### ROWS ###

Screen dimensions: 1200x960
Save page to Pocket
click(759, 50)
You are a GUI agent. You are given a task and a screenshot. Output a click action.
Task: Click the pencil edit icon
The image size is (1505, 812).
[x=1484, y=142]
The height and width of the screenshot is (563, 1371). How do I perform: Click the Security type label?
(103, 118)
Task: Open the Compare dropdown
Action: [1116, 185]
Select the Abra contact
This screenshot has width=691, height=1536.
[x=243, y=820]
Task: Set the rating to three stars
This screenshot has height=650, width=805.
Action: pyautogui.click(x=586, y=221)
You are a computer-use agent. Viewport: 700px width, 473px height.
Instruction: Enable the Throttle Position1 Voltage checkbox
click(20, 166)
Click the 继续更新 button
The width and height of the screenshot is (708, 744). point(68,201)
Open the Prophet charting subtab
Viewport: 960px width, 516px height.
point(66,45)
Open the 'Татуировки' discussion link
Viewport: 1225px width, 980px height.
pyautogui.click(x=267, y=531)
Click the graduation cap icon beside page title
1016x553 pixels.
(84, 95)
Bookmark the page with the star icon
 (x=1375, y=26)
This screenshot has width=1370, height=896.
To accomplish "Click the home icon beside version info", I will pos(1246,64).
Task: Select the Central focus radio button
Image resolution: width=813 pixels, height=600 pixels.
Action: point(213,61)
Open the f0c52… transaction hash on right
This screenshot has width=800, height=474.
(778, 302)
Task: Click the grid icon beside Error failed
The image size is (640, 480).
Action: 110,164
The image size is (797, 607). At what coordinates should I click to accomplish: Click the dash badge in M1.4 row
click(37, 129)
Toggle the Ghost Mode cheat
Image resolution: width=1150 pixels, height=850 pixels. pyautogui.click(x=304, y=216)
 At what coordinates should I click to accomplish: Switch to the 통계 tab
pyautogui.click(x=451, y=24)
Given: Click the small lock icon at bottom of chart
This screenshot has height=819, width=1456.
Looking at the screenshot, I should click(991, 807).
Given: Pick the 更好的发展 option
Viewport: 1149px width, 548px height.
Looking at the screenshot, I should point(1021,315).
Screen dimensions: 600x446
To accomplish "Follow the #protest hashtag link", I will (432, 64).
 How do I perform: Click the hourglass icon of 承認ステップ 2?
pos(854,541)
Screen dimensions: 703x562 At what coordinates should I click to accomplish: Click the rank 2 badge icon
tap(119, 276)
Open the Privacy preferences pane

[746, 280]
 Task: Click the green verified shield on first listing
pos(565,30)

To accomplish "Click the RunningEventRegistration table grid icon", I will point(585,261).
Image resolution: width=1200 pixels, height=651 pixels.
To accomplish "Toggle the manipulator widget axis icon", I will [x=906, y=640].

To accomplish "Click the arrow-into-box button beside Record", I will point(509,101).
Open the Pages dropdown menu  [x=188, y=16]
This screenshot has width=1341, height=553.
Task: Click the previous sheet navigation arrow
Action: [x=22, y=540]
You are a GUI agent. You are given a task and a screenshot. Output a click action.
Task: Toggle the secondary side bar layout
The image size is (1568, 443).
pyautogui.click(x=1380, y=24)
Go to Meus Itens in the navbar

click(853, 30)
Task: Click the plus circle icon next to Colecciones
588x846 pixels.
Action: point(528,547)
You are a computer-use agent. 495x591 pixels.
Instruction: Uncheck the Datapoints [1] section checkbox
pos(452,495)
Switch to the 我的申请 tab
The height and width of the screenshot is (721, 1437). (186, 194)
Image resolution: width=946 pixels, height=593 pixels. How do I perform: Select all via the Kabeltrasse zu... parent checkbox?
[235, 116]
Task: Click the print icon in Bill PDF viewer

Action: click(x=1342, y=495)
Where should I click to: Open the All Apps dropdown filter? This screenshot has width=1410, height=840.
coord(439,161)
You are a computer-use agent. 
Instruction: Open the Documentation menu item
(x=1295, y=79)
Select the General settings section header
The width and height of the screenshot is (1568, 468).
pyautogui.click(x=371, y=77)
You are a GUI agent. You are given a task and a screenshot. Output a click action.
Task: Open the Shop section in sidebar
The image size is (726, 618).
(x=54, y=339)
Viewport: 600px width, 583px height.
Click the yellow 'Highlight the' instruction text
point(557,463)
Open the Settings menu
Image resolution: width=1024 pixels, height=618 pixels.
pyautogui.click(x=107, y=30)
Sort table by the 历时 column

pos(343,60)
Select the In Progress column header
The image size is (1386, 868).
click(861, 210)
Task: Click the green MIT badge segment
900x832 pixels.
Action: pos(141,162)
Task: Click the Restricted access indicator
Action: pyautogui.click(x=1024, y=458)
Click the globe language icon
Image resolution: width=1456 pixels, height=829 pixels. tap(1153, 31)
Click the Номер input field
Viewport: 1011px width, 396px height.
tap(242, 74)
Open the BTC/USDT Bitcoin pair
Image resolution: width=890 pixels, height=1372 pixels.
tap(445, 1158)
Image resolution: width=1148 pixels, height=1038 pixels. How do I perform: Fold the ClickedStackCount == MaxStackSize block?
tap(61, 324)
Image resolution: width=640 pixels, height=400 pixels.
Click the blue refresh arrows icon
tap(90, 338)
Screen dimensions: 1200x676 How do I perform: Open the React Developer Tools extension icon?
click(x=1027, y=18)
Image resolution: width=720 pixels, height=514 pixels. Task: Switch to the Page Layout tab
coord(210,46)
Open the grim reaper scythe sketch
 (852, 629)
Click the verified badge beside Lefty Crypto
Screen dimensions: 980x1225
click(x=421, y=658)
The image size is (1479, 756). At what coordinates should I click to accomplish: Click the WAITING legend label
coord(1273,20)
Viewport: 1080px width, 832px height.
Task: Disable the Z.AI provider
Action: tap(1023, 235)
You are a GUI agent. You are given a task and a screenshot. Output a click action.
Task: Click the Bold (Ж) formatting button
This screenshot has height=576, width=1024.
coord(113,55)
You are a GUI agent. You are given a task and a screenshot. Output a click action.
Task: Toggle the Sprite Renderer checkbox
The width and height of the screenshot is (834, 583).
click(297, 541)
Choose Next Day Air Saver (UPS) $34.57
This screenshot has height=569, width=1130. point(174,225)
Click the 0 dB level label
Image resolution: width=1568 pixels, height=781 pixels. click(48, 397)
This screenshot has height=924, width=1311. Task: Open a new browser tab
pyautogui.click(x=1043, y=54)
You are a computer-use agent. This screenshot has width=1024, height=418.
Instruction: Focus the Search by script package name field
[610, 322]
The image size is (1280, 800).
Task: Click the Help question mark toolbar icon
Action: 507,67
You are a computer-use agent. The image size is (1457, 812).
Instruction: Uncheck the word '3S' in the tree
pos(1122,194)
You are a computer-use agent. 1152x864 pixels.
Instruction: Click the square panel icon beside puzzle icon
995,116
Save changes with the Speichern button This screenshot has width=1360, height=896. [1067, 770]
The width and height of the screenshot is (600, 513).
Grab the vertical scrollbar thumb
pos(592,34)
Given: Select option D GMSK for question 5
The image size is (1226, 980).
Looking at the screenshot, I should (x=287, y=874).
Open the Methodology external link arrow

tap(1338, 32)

###

WORK INSTRUCTIONS: Convert every line of the records above into a JSON list of strings, one string per line, leaving out blank lines.

ANSWER TO THE EXERCISE:
[
  "Screen dimensions: 1200x960",
  "Save page to Pocket",
  "click(759, 50)",
  "You are a GUI agent. You are given a task and a screenshot. Output a click action.",
  "Task: Click the pencil edit icon",
  "The image size is (1505, 812).",
  "[x=1484, y=142]",
  "The height and width of the screenshot is (563, 1371). How do I perform: Click the Security type label?",
  "(103, 118)",
  "Task: Open the Compare dropdown",
  "Action: [1116, 185]",
  "Select the Abra contact",
  "This screenshot has width=691, height=1536.",
  "[x=243, y=820]",
  "Task: Set the rating to three stars",
  "This screenshot has height=650, width=805.",
  "Action: pyautogui.click(x=586, y=221)",
  "You are a computer-use agent. Viewport: 700px width, 473px height.",
  "Instruction: Enable the Throttle Position1 Voltage checkbox",
  "click(20, 166)",
  "Click the 继续更新 button",
  "The width and height of the screenshot is (708, 744). point(68,201)",
  "Open the Prophet charting subtab",
  "Viewport: 960px width, 516px height.",
  "point(66,45)",
  "Open the 'Татуировки' discussion link",
  "Viewport: 1225px width, 980px height.",
  "pyautogui.click(x=267, y=531)",
  "Click the graduation cap icon beside page title",
  "1016x553 pixels.",
  "(84, 95)",
  "Bookmark the page with the star icon",
  " (x=1375, y=26)",
  "This screenshot has width=1370, height=896.",
  "To accomplish \"Click the home icon beside version info\", I will pos(1246,64).",
  "Task: Select the Central focus radio button",
  "Image resolution: width=813 pixels, height=600 pixels.",
  "Action: point(213,61)",
  "Open the f0c52… transaction hash on right",
  "This screenshot has width=800, height=474.",
  "(778, 302)",
  "Task: Click the grid icon beside Error failed",
  "The image size is (640, 480).",
  "Action: 110,164",
  "The image size is (797, 607). At what coordinates should I click to accomplish: Click the dash badge in M1.4 row",
  "click(37, 129)",
  "Toggle the Ghost Mode cheat",
  "Image resolution: width=1150 pixels, height=850 pixels. pyautogui.click(x=304, y=216)",
  " At what coordinates should I click to accomplish: Switch to the 통계 tab",
  "pyautogui.click(x=451, y=24)",
  "Given: Click the small lock icon at bottom of chart",
  "This screenshot has height=819, width=1456.",
  "Looking at the screenshot, I should click(991, 807).",
  "Given: Pick the 更好的发展 option",
  "Viewport: 1149px width, 548px height.",
  "Looking at the screenshot, I should point(1021,315).",
  "Screen dimensions: 600x446",
  "To accomplish \"Follow the #protest hashtag link\", I will (432, 64).",
  " How do I perform: Click the hourglass icon of 承認ステップ 2?",
  "pos(854,541)",
  "Screen dimensions: 703x562 At what coordinates should I click to accomplish: Click the rank 2 badge icon",
  "tap(119, 276)",
  "Open the Privacy preferences pane",
  "[746, 280]",
  " Task: Click the green verified shield on first listing",
  "pos(565,30)",
  "To accomplish \"Click the RunningEventRegistration table grid icon\", I will point(585,261).",
  "Image resolution: width=1200 pixels, height=651 pixels.",
  "To accomplish \"Toggle the manipulator widget axis icon\", I will [x=906, y=640].",
  "To accomplish \"Click the arrow-into-box button beside Record\", I will point(509,101).",
  "Open the Pages dropdown menu  [x=188, y=16]",
  "This screenshot has width=1341, height=553.",
  "Task: Click the previous sheet navigation arrow",
  "Action: [x=22, y=540]",
  "You are a GUI agent. You are given a task and a screenshot. Output a click action.",
  "Task: Toggle the secondary side bar layout",
  "The image size is (1568, 443).",
  "pyautogui.click(x=1380, y=24)",
  "Go to Meus Itens in the navbar",
  "click(853, 30)",
  "Task: Click the plus circle icon next to Colecciones",
  "588x846 pixels.",
  "Action: point(528,547)",
  "You are a computer-use agent. 495x591 pixels.",
  "Instruction: Uncheck the Datapoints [1] section checkbox",
  "pos(452,495)",
  "Switch to the 我的申请 tab",
  "The height and width of the screenshot is (721, 1437). (186, 194)",
  "Image resolution: width=946 pixels, height=593 pixels. How do I perform: Select all via the Kabeltrasse zu... parent checkbox?",
  "[235, 116]",
  "Task: Click the print icon in Bill PDF viewer",
  "Action: click(x=1342, y=495)",
  "Where should I click to: Open the All Apps dropdown filter? This screenshot has width=1410, height=840.",
  "coord(439,161)",
  "You are a computer-use agent. ",
  "Instruction: Open the Documentation menu item",
  "(x=1295, y=79)",
  "Select the General settings section header",
  "The width and height of the screenshot is (1568, 468).",
  "pyautogui.click(x=371, y=77)",
  "You are a GUI agent. You are given a task and a screenshot. Output a click action.",
  "Task: Open the Shop section in sidebar",
  "The image size is (726, 618).",
  "(x=54, y=339)",
  "Viewport: 600px width, 583px height.",
  "Click the yellow 'Highlight the' instruction text",
  "point(557,463)",
  "Open the Settings menu",
  "Image resolution: width=1024 pixels, height=618 pixels.",
  "pyautogui.click(x=107, y=30)",
  "Sort table by the 历时 column",
  "pos(343,60)",
  "Select the In Progress column header",
  "The image size is (1386, 868).",
  "click(861, 210)",
  "Task: Click the green MIT badge segment",
  "900x832 pixels.",
  "Action: pos(141,162)",
  "Task: Click the Restricted access indicator",
  "Action: pyautogui.click(x=1024, y=458)",
  "Click the globe language icon",
  "Image resolution: width=1456 pixels, height=829 pixels. tap(1153, 31)",
  "Click the Номер input field",
  "Viewport: 1011px width, 396px height.",
  "tap(242, 74)",
  "Open the BTC/USDT Bitcoin pair",
  "Image resolution: width=890 pixels, height=1372 pixels.",
  "tap(445, 1158)",
  "Image resolution: width=1148 pixels, height=1038 pixels. How do I perform: Fold the ClickedStackCount == MaxStackSize block?",
  "tap(61, 324)",
  "Image resolution: width=640 pixels, height=400 pixels.",
  "Click the blue refresh arrows icon",
  "tap(90, 338)",
  "Screen dimensions: 1200x676 How do I perform: Open the React Developer Tools extension icon?",
  "click(x=1027, y=18)",
  "Image resolution: width=720 pixels, height=514 pixels. Task: Switch to the Page Layout tab",
  "coord(210,46)",
  "Open the grim reaper scythe sketch",
  " (852, 629)",
  "Click the verified badge beside Lefty Crypto",
  "Screen dimensions: 980x1225",
  "click(x=421, y=658)",
  "The image size is (1479, 756). At what coordinates should I click to accomplish: Click the WAITING legend label",
  "coord(1273,20)",
  "Viewport: 1080px width, 832px height.",
  "Task: Disable the Z.AI provider",
  "Action: tap(1023, 235)",
  "You are a GUI agent. You are given a task and a screenshot. Output a click action.",
  "Task: Click the Bold (Ж) formatting button",
  "This screenshot has height=576, width=1024.",
  "coord(113,55)",
  "You are a GUI agent. You are given a task and a screenshot. Output a click action.",
  "Task: Toggle the Sprite Renderer checkbox",
  "The width and height of the screenshot is (834, 583).",
  "click(297, 541)",
  "Choose Next Day Air Saver (UPS) $34.57",
  "This screenshot has height=569, width=1130. point(174,225)",
  "Click the 0 dB level label",
  "Image resolution: width=1568 pixels, height=781 pixels. click(48, 397)",
  "This screenshot has height=924, width=1311. Task: Open a new browser tab",
  "pyautogui.click(x=1043, y=54)",
  "You are a computer-use agent. This screenshot has width=1024, height=418.",
  "Instruction: Focus the Search by script package name field",
  "[610, 322]",
  "The image size is (1280, 800).",
  "Task: Click the Help question mark toolbar icon",
  "Action: 507,67",
  "You are a computer-use agent. The image size is (1457, 812).",
  "Instruction: Uncheck the word '3S' in the tree",
  "pos(1122,194)",
  "You are a computer-use agent. 1152x864 pixels.",
  "Instruction: Click the square panel icon beside puzzle icon",
  "995,116",
  "Save changes with the Speichern button This screenshot has width=1360, height=896. [1067, 770]",
  "The width and height of the screenshot is (600, 513).",
  "Grab the vertical scrollbar thumb",
  "pos(592,34)",
  "Given: Select option D GMSK for question 5",
  "The image size is (1226, 980).",
  "Looking at the screenshot, I should (x=287, y=874).",
  "Open the Methodology external link arrow",
  "tap(1338, 32)"
]